THE TASK: Rewrite the rows below, replacing every instance of "Identify the location of" with "Find the position of". Leave all other text unchanged.

———

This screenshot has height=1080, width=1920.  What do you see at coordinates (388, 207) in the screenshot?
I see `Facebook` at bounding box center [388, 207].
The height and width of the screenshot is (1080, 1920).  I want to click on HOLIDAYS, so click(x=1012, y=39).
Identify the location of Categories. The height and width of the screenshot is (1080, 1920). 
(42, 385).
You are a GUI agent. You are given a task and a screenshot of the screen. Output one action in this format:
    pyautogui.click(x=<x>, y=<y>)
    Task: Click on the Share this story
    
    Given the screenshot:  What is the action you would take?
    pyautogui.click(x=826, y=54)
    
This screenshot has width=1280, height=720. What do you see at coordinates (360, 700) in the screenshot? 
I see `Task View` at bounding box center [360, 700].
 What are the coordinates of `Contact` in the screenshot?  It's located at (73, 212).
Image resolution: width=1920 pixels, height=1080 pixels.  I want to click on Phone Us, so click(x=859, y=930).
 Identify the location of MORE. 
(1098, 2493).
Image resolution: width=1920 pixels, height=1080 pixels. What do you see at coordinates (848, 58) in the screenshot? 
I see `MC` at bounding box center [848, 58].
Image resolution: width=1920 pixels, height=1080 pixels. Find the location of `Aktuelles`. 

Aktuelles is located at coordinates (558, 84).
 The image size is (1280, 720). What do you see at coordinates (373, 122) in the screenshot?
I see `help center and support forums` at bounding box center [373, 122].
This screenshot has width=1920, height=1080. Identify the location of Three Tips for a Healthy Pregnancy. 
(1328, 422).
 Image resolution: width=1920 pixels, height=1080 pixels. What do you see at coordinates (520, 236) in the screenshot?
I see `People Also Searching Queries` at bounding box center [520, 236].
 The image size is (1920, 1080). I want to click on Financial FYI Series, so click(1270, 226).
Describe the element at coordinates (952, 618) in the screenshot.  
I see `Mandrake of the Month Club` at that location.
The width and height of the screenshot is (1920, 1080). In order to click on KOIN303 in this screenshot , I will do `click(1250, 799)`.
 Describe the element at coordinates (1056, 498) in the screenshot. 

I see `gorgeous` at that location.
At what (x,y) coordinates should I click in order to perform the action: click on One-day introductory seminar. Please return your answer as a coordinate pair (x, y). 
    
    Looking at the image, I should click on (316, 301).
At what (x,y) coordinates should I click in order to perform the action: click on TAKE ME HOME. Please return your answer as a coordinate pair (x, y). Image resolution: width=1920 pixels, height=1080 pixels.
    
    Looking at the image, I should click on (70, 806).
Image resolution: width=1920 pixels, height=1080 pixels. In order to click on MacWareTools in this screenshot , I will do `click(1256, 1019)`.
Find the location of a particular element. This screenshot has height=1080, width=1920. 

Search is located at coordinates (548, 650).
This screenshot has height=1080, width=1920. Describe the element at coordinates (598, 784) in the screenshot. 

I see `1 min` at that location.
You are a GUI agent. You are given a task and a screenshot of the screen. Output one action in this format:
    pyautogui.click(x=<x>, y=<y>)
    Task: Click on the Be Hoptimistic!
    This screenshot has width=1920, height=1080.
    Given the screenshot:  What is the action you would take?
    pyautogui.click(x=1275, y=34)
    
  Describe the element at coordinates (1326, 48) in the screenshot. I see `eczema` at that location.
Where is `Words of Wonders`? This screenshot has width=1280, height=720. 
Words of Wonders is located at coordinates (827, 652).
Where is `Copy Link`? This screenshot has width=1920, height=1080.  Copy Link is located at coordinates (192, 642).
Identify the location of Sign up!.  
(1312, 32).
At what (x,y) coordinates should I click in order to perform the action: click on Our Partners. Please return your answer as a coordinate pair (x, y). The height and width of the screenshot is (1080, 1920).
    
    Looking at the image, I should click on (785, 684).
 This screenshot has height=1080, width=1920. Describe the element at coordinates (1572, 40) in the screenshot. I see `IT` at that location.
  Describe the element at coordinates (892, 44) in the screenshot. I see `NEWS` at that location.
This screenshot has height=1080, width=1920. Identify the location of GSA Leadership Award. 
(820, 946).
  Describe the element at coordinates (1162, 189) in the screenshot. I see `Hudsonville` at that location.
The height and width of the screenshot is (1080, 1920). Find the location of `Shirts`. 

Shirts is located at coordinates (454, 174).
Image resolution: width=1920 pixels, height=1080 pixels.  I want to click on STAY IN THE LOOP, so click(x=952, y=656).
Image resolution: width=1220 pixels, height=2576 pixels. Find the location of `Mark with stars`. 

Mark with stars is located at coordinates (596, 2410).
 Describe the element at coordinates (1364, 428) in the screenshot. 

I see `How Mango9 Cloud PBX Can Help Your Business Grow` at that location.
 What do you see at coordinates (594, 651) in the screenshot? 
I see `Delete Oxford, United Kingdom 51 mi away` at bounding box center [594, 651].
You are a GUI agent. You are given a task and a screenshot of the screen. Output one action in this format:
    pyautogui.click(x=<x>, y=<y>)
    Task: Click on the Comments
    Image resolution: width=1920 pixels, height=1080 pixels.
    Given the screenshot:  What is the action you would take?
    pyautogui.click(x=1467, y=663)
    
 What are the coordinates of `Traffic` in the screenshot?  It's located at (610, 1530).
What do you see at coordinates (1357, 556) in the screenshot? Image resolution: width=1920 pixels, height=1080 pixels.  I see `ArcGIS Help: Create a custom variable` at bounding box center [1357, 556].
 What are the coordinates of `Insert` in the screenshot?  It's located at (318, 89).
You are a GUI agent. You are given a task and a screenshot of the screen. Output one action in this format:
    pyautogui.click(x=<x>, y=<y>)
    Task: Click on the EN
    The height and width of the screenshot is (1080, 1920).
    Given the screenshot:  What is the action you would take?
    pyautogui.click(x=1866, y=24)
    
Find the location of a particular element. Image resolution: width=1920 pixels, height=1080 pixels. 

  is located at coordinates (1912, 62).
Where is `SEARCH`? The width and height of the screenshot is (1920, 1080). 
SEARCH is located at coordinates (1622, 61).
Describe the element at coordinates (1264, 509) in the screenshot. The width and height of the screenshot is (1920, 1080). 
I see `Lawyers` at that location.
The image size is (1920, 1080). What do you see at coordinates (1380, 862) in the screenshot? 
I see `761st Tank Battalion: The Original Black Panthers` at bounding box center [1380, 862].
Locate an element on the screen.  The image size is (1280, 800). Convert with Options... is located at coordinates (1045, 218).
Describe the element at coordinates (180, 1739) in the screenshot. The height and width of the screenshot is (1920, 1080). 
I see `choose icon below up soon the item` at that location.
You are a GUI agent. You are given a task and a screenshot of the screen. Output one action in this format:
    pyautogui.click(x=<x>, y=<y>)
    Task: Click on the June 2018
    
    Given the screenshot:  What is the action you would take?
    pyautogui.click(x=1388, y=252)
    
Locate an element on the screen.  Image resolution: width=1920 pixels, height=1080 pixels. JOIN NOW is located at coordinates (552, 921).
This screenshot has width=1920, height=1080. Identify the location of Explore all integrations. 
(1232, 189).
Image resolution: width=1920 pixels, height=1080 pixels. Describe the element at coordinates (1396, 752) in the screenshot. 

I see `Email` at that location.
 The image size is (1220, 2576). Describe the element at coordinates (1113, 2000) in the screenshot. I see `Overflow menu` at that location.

———

REPLY TO THE TASK:
This screenshot has height=1080, width=1920.  What do you see at coordinates (388, 207) in the screenshot?
I see `Facebook` at bounding box center [388, 207].
The height and width of the screenshot is (1080, 1920).  I want to click on HOLIDAYS, so click(x=1012, y=39).
Find the position of Categories. The height and width of the screenshot is (1080, 1920). 
(42, 385).
You are a GUI agent. You are given a task and a screenshot of the screen. Output one action in this format:
    pyautogui.click(x=<x>, y=<y>)
    Task: Click on the Share this story
    
    Given the screenshot:  What is the action you would take?
    pyautogui.click(x=826, y=54)
    
This screenshot has width=1280, height=720. What do you see at coordinates (360, 700) in the screenshot? 
I see `Task View` at bounding box center [360, 700].
 What are the coordinates of `Contact` in the screenshot?  It's located at (73, 212).
Image resolution: width=1920 pixels, height=1080 pixels.  I want to click on Phone Us, so click(x=859, y=930).
 Find the position of MORE. 
(1098, 2493).
Image resolution: width=1920 pixels, height=1080 pixels. What do you see at coordinates (848, 58) in the screenshot? 
I see `MC` at bounding box center [848, 58].
Image resolution: width=1920 pixels, height=1080 pixels. Find the location of `Aktuelles`. 

Aktuelles is located at coordinates (558, 84).
 The image size is (1280, 720). What do you see at coordinates (373, 122) in the screenshot?
I see `help center and support forums` at bounding box center [373, 122].
This screenshot has width=1920, height=1080. Find the position of Three Tips for a Healthy Pregnancy. 
(1328, 422).
 Image resolution: width=1920 pixels, height=1080 pixels. What do you see at coordinates (520, 236) in the screenshot?
I see `People Also Searching Queries` at bounding box center [520, 236].
 The image size is (1920, 1080). I want to click on Financial FYI Series, so click(1270, 226).
Describe the element at coordinates (952, 618) in the screenshot.  
I see `Mandrake of the Month Club` at that location.
The width and height of the screenshot is (1920, 1080). In order to click on KOIN303 in this screenshot , I will do `click(1250, 799)`.
 Describe the element at coordinates (1056, 498) in the screenshot. 

I see `gorgeous` at that location.
At what (x,y) coordinates should I click in order to perform the action: click on One-day introductory seminar. Please return your answer as a coordinate pair (x, y). 
    
    Looking at the image, I should click on (316, 301).
At what (x,y) coordinates should I click in order to perform the action: click on TAKE ME HOME. Please return your answer as a coordinate pair (x, y). Image resolution: width=1920 pixels, height=1080 pixels.
    
    Looking at the image, I should click on (70, 806).
Image resolution: width=1920 pixels, height=1080 pixels. In order to click on MacWareTools in this screenshot , I will do `click(1256, 1019)`.
Find the location of a particular element. This screenshot has height=1080, width=1920. 

Search is located at coordinates (548, 650).
This screenshot has height=1080, width=1920. Describe the element at coordinates (598, 784) in the screenshot. 

I see `1 min` at that location.
You are a GUI agent. You are given a task and a screenshot of the screen. Output one action in this format:
    pyautogui.click(x=<x>, y=<y>)
    Task: Click on the Be Hoptimistic!
    This screenshot has width=1920, height=1080.
    Given the screenshot:  What is the action you would take?
    pyautogui.click(x=1275, y=34)
    
  Describe the element at coordinates (1326, 48) in the screenshot. I see `eczema` at that location.
Where is `Words of Wonders`? This screenshot has width=1280, height=720. 
Words of Wonders is located at coordinates (827, 652).
Where is `Copy Link`? This screenshot has width=1920, height=1080.  Copy Link is located at coordinates (192, 642).
Find the position of Sign up!.  
(1312, 32).
At what (x,y) coordinates should I click in order to perform the action: click on Our Partners. Please return your answer as a coordinate pair (x, y). The height and width of the screenshot is (1080, 1920).
    
    Looking at the image, I should click on (785, 684).
 This screenshot has height=1080, width=1920. Describe the element at coordinates (1572, 40) in the screenshot. I see `IT` at that location.
  Describe the element at coordinates (892, 44) in the screenshot. I see `NEWS` at that location.
This screenshot has height=1080, width=1920. Find the position of GSA Leadership Award. 
(820, 946).
  Describe the element at coordinates (1162, 189) in the screenshot. I see `Hudsonville` at that location.
The height and width of the screenshot is (1080, 1920). Find the location of `Shirts`. 

Shirts is located at coordinates (454, 174).
Image resolution: width=1920 pixels, height=1080 pixels.  I want to click on STAY IN THE LOOP, so click(x=952, y=656).
Image resolution: width=1220 pixels, height=2576 pixels. Find the location of `Mark with stars`. 

Mark with stars is located at coordinates (596, 2410).
 Describe the element at coordinates (1364, 428) in the screenshot. 

I see `How Mango9 Cloud PBX Can Help Your Business Grow` at that location.
 What do you see at coordinates (594, 651) in the screenshot? 
I see `Delete Oxford, United Kingdom 51 mi away` at bounding box center [594, 651].
You are a GUI agent. You are given a task and a screenshot of the screen. Output one action in this format:
    pyautogui.click(x=<x>, y=<y>)
    Task: Click on the Comments
    Image resolution: width=1920 pixels, height=1080 pixels.
    Given the screenshot:  What is the action you would take?
    pyautogui.click(x=1467, y=663)
    
 What are the coordinates of `Traffic` in the screenshot?  It's located at (610, 1530).
What do you see at coordinates (1357, 556) in the screenshot? Image resolution: width=1920 pixels, height=1080 pixels.  I see `ArcGIS Help: Create a custom variable` at bounding box center [1357, 556].
 What are the coordinates of `Insert` in the screenshot?  It's located at (318, 89).
You are a GUI agent. You are given a task and a screenshot of the screen. Output one action in this format:
    pyautogui.click(x=<x>, y=<y>)
    Task: Click on the EN
    The height and width of the screenshot is (1080, 1920).
    Given the screenshot:  What is the action you would take?
    pyautogui.click(x=1866, y=24)
    
Find the location of a particular element. Image resolution: width=1920 pixels, height=1080 pixels. 

  is located at coordinates (1912, 62).
Where is `SEARCH`? The width and height of the screenshot is (1920, 1080). 
SEARCH is located at coordinates (1622, 61).
Describe the element at coordinates (1264, 509) in the screenshot. The width and height of the screenshot is (1920, 1080). 
I see `Lawyers` at that location.
The image size is (1920, 1080). What do you see at coordinates (1380, 862) in the screenshot? 
I see `761st Tank Battalion: The Original Black Panthers` at bounding box center [1380, 862].
Locate an element on the screen.  The image size is (1280, 800). Convert with Options... is located at coordinates (1045, 218).
Describe the element at coordinates (180, 1739) in the screenshot. The height and width of the screenshot is (1920, 1080). 
I see `choose icon below up soon the item` at that location.
You are a GUI agent. You are given a task and a screenshot of the screen. Output one action in this format:
    pyautogui.click(x=<x>, y=<y>)
    Task: Click on the June 2018
    
    Given the screenshot:  What is the action you would take?
    pyautogui.click(x=1388, y=252)
    
Locate an element on the screen.  Image resolution: width=1920 pixels, height=1080 pixels. JOIN NOW is located at coordinates (552, 921).
This screenshot has width=1920, height=1080. Find the position of Explore all integrations. 
(1232, 189).
Image resolution: width=1920 pixels, height=1080 pixels. Describe the element at coordinates (1396, 752) in the screenshot. 

I see `Email` at that location.
 The image size is (1220, 2576). Describe the element at coordinates (1113, 2000) in the screenshot. I see `Overflow menu` at that location.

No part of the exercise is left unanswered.